“Teaching Belly Dance” by Sara Shrapnell: A Review

“Teaching Belly Dance” by Sara Shrapnell: A Review

Published in issue 52 of Bellydance Oasis

Teaching Belly Dance by Sara Shrapnell aims to be a comprehensive book about setting up, planning, teaching and running belly dance classes. At 257 large-size pages, it contains loads of material and it’s evident that the author has many years and thousands of hours of experience (in the UK and USA).

The structure is intuitive. It begins with sections on how to decide whether teaching is for you, how to choose venues, advertise, prepare and present yourself; as well as dealing with students of various personalities. Later segments look at basic business and accounting skills, insurance and ethics. These are all aspects of running a school which you may not have thought of if you have only ever been a student or performer, but they can make or break your business!

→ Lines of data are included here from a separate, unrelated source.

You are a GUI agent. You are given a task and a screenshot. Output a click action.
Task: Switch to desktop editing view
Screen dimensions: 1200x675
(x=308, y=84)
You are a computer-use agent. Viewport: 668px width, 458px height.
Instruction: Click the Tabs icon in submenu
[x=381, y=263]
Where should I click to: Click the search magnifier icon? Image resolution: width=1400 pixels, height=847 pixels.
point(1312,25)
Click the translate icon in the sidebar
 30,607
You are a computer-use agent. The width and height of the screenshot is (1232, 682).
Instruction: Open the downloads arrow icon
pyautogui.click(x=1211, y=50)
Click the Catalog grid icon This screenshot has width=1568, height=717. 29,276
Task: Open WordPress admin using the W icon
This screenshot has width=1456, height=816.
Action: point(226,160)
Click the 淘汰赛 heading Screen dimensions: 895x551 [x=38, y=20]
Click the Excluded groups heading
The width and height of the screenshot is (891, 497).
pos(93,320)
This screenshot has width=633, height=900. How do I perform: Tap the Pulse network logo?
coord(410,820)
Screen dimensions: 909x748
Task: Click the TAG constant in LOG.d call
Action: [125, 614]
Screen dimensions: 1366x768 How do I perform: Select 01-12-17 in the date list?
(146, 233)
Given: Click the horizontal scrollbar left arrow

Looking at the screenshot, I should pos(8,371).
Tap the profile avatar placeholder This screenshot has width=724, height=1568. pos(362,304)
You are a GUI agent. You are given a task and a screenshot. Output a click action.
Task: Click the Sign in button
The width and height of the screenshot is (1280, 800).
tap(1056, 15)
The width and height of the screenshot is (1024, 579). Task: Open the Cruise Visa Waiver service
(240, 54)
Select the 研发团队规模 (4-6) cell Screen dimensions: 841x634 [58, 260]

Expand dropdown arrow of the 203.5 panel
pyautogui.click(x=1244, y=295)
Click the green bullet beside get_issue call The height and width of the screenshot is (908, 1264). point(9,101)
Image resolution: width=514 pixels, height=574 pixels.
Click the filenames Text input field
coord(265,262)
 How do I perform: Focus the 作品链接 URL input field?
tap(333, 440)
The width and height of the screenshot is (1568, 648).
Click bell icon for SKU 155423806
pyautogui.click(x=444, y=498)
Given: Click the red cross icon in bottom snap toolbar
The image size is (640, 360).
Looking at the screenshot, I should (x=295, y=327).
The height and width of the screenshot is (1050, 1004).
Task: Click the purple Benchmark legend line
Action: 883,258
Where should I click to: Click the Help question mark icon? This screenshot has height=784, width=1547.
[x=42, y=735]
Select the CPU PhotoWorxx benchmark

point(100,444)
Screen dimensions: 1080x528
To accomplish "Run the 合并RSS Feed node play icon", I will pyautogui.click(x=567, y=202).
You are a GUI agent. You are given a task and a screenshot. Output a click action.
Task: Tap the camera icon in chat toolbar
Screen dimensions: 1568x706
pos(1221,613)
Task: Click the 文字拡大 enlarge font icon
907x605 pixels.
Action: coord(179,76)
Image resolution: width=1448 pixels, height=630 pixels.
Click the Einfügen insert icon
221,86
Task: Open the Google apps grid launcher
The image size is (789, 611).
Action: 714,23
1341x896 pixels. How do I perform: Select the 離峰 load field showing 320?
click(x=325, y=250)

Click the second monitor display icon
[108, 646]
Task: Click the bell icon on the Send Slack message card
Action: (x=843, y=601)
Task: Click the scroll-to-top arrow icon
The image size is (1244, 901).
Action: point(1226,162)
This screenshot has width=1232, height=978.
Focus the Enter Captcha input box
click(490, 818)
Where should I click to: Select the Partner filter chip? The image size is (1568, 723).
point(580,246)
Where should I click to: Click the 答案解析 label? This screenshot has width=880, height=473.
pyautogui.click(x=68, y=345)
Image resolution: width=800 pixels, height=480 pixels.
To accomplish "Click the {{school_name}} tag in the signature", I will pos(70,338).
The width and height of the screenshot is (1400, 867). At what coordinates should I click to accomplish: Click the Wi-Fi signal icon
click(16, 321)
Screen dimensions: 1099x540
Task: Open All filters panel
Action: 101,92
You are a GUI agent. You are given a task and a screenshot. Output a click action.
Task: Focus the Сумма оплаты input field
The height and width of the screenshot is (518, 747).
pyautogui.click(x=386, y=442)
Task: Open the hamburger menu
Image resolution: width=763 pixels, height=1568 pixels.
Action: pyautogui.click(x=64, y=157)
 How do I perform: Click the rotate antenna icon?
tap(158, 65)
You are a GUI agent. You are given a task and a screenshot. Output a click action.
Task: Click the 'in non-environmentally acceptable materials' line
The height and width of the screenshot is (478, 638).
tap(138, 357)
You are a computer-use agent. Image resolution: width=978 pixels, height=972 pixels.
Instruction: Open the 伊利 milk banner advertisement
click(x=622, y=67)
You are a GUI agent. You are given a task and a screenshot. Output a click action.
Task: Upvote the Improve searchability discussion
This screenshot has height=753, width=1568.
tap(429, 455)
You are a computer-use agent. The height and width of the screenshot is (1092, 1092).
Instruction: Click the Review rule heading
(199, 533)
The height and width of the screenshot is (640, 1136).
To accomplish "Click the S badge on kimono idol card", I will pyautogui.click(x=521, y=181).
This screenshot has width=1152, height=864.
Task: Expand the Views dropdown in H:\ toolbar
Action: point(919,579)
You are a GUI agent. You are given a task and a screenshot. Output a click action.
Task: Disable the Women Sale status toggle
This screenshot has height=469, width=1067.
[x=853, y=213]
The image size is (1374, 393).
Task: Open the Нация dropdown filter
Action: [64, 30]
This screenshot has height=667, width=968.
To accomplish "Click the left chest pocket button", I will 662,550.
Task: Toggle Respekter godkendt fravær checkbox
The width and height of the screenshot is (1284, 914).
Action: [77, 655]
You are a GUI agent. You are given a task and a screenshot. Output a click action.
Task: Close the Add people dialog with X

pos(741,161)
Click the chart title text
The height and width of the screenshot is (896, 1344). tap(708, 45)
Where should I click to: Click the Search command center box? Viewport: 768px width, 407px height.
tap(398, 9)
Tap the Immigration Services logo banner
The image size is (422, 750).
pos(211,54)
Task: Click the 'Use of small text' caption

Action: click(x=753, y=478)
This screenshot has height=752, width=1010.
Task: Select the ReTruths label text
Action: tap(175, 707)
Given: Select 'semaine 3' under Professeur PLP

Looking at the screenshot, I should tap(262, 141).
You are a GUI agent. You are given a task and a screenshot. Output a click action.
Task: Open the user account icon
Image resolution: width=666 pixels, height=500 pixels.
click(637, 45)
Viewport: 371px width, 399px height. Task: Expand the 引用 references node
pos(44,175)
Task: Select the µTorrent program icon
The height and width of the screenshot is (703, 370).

The bulk of the book is dedicated to creating curriculum. Importantly, Sara does not attempt to tell the reader what to teach; instead, she offers suggestions and questions to help you decide. What do you want your students to achieve – overall, this year, this term? Do you want them to learn lots of moves, or a choreography to perform? Are you going to focus on teaching them to improvise, or maybe the history and different styles of belly dance? From these overall goals, she offers examples and advice on breaking it down into a week by week plan, and from there into individual lesson plans and music selection. There are many tips on how to structure your class time, as well as detailed examples.

The book contains suggestions for safe warm-ups and cool-downs, and even considers which way the teacher should face. It considers the different styles of class plans that you may need for continuous as opposed to term-based classes, workshops and fill-in classes for other teachers. Stagecraft and emotion in performance are discussed, as well as fun activities for the end of term. There’s a whole section on producing events such as haflas and student showcases. The appendix even includes templates for waivers, performance contracts, teaching contracts and student handouts. There’s a short glossary in the back, but to be honest I would be worried about anyone who thinks they’re ready to teach if they aren’t already very familiar with all of the terms.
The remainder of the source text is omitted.